Each line from the start of the records through the line containing "Viewport: 720px width, 451px height." is to be transcribed exactly, and no other line is to be included.

━━ Data for this exercise ━━

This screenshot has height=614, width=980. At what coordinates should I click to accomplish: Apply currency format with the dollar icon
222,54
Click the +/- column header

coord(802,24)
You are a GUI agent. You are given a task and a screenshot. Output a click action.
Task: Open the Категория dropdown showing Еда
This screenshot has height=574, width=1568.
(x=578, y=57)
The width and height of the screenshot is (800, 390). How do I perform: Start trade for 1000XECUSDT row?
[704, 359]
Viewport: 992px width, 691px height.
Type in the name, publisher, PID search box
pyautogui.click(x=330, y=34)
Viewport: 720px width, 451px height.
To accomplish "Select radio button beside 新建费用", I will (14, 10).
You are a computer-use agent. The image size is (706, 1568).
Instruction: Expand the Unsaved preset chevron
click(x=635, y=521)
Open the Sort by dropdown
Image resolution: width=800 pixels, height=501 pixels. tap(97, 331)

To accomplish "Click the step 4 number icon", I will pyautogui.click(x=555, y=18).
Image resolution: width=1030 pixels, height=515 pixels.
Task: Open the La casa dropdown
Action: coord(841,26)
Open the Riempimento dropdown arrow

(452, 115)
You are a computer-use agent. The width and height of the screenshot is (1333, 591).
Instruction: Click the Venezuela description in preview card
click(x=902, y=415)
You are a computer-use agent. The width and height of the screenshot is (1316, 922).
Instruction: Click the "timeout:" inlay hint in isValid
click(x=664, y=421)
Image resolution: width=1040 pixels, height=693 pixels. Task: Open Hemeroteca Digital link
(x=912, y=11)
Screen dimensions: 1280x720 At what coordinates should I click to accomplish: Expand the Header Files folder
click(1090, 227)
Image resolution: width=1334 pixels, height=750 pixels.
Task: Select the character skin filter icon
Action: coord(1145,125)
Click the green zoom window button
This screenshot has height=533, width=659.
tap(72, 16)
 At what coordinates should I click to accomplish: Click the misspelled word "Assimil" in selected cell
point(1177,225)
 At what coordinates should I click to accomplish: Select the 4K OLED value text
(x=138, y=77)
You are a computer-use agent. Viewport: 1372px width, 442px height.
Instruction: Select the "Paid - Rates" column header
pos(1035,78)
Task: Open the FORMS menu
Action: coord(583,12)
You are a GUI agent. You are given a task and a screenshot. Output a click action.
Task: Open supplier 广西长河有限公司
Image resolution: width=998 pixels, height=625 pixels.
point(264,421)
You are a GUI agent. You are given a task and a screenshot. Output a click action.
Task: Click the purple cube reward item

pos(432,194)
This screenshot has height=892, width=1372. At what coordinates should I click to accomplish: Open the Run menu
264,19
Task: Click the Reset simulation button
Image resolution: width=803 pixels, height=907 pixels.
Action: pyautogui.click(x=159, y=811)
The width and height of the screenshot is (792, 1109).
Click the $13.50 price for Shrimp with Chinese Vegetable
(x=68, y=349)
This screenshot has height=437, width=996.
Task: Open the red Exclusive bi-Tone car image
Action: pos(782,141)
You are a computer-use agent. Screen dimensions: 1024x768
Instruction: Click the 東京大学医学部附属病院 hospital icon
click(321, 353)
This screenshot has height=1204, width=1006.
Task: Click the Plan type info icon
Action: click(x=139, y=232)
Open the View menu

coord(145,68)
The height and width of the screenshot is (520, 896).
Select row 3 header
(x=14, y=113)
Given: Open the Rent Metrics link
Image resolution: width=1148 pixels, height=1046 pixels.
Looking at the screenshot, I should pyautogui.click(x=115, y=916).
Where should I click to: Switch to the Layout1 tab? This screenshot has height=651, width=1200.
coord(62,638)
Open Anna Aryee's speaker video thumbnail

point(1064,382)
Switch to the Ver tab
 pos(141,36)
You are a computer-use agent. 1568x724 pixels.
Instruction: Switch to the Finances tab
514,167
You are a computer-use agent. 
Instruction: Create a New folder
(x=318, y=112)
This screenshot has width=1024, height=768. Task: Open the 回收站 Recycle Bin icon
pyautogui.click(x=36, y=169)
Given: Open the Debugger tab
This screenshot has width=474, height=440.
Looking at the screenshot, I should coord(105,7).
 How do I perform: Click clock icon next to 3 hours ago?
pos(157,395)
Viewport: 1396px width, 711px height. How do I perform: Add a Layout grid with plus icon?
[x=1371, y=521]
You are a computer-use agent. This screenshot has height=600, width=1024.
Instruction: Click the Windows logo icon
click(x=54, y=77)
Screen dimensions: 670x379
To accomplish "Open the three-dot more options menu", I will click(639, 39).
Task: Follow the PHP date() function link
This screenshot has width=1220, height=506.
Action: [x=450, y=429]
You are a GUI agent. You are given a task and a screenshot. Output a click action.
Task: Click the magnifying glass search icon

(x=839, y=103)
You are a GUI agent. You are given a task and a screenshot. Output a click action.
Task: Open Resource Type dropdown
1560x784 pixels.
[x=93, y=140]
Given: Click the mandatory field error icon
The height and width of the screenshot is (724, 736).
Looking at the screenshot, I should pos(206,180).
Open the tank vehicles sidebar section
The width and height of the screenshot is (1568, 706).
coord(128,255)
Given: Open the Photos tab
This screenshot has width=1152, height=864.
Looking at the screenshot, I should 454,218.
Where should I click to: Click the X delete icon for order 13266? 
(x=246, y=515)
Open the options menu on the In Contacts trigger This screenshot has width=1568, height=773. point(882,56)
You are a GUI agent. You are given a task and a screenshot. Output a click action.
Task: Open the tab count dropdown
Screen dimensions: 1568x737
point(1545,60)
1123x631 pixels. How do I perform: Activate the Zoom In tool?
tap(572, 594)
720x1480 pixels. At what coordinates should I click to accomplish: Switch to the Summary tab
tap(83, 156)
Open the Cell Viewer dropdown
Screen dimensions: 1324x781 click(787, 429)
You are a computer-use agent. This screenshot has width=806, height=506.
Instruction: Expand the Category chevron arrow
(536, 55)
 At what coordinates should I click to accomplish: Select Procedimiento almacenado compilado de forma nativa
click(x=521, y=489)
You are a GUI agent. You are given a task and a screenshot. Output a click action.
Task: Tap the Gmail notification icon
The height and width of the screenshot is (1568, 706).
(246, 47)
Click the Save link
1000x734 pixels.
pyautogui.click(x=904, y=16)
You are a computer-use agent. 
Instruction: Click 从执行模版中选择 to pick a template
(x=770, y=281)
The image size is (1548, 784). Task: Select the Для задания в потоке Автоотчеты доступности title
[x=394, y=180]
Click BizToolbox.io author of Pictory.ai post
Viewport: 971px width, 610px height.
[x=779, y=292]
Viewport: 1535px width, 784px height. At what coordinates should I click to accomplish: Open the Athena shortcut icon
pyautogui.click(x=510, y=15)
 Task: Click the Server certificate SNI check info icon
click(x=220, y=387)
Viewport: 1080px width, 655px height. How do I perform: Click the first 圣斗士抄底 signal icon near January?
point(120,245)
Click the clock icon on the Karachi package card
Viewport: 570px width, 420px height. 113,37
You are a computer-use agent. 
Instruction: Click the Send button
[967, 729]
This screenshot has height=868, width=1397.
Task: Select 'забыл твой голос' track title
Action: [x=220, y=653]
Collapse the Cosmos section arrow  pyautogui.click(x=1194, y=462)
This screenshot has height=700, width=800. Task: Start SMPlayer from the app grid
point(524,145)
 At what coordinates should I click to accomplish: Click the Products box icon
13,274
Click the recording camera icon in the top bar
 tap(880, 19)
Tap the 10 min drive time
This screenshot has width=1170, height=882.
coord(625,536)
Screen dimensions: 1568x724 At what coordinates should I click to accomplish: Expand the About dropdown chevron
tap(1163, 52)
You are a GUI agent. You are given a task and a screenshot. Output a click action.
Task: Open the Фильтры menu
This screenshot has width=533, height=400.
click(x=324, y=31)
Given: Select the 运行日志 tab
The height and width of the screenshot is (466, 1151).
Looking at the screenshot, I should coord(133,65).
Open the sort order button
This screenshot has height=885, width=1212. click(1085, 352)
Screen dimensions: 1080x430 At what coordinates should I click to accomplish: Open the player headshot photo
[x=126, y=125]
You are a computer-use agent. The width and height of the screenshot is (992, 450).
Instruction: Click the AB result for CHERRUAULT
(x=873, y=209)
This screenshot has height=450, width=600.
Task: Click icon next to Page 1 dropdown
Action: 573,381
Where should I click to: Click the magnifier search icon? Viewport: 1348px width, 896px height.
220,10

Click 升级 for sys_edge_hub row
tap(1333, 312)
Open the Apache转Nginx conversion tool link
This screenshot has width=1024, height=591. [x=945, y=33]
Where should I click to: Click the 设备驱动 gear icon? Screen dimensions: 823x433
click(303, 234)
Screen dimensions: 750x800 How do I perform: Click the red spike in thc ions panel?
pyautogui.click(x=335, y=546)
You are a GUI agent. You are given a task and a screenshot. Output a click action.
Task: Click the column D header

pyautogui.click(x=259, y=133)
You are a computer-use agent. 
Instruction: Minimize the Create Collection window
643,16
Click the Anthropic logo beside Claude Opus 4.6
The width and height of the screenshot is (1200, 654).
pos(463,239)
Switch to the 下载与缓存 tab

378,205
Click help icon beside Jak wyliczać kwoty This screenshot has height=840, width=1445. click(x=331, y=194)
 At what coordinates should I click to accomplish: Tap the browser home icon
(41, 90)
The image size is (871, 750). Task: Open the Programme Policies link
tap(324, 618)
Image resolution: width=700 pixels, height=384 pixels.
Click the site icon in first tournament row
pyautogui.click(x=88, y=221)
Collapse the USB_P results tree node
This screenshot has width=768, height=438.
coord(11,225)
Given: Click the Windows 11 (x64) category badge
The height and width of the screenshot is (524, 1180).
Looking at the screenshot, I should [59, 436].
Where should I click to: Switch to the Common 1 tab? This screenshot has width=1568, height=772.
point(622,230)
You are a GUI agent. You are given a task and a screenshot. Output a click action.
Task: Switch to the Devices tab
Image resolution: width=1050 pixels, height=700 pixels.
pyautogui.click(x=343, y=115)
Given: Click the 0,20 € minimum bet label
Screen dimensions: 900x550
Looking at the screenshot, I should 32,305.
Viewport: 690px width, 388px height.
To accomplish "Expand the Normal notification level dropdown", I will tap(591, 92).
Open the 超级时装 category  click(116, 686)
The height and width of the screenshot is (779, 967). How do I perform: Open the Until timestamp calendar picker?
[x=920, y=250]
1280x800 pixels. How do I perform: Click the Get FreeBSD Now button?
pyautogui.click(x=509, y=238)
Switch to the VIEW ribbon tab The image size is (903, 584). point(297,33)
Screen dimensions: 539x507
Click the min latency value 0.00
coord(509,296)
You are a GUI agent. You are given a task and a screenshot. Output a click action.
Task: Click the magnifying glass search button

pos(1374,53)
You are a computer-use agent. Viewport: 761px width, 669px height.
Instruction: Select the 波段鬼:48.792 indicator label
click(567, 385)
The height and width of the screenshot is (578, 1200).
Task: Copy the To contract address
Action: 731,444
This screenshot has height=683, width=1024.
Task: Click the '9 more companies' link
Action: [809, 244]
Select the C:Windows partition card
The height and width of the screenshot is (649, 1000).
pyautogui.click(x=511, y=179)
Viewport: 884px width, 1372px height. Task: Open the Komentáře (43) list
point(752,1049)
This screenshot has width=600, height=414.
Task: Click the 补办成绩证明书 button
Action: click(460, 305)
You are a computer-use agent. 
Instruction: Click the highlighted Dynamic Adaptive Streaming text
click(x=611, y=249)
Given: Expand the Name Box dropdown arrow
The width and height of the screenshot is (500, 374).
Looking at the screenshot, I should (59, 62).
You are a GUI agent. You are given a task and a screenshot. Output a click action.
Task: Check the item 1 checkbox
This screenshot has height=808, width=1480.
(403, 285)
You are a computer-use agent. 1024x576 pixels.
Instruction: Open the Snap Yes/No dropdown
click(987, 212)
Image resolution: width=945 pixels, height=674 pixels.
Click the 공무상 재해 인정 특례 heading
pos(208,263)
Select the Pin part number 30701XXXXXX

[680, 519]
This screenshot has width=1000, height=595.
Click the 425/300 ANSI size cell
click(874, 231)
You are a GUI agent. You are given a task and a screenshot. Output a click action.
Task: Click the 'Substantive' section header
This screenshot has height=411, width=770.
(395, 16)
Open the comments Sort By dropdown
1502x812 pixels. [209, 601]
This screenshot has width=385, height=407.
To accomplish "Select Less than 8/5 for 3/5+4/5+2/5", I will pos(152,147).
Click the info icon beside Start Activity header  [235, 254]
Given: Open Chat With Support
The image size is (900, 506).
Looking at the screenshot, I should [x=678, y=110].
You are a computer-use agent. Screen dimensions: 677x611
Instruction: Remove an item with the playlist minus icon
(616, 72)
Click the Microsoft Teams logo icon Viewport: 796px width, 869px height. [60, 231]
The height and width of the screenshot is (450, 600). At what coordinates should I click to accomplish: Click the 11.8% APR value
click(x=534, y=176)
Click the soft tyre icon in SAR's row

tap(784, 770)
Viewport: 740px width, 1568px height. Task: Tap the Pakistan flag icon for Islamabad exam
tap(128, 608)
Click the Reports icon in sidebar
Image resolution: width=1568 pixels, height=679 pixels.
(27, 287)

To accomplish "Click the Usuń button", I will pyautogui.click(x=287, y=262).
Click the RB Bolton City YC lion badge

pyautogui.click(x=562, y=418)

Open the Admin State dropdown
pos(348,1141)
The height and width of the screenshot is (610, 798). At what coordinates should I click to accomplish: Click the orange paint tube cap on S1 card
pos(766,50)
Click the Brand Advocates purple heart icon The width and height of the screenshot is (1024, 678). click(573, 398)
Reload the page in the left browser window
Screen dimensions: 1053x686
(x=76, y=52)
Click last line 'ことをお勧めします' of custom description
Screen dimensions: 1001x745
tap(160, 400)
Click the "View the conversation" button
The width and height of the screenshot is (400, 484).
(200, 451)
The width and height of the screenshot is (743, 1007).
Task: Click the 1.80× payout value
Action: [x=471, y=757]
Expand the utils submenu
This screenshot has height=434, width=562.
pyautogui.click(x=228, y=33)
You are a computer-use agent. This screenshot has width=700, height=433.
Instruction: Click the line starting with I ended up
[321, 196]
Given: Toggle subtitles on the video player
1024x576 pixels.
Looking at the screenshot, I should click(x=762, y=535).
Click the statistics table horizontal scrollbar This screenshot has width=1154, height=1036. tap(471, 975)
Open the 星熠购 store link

━━━

:: Solution below ::
This screenshot has height=614, width=980. At what coordinates should I click to accomplish: Apply currency format with the dollar icon
222,54
Click the +/- column header

coord(802,24)
You are a GUI agent. You are given a task and a screenshot. Output a click action.
Task: Open the Категория dropdown showing Еда
This screenshot has height=574, width=1568.
(x=578, y=57)
The width and height of the screenshot is (800, 390). How do I perform: Start trade for 1000XECUSDT row?
[704, 359]
Viewport: 992px width, 691px height.
Type in the name, publisher, PID search box
pyautogui.click(x=330, y=34)
Viewport: 720px width, 451px height.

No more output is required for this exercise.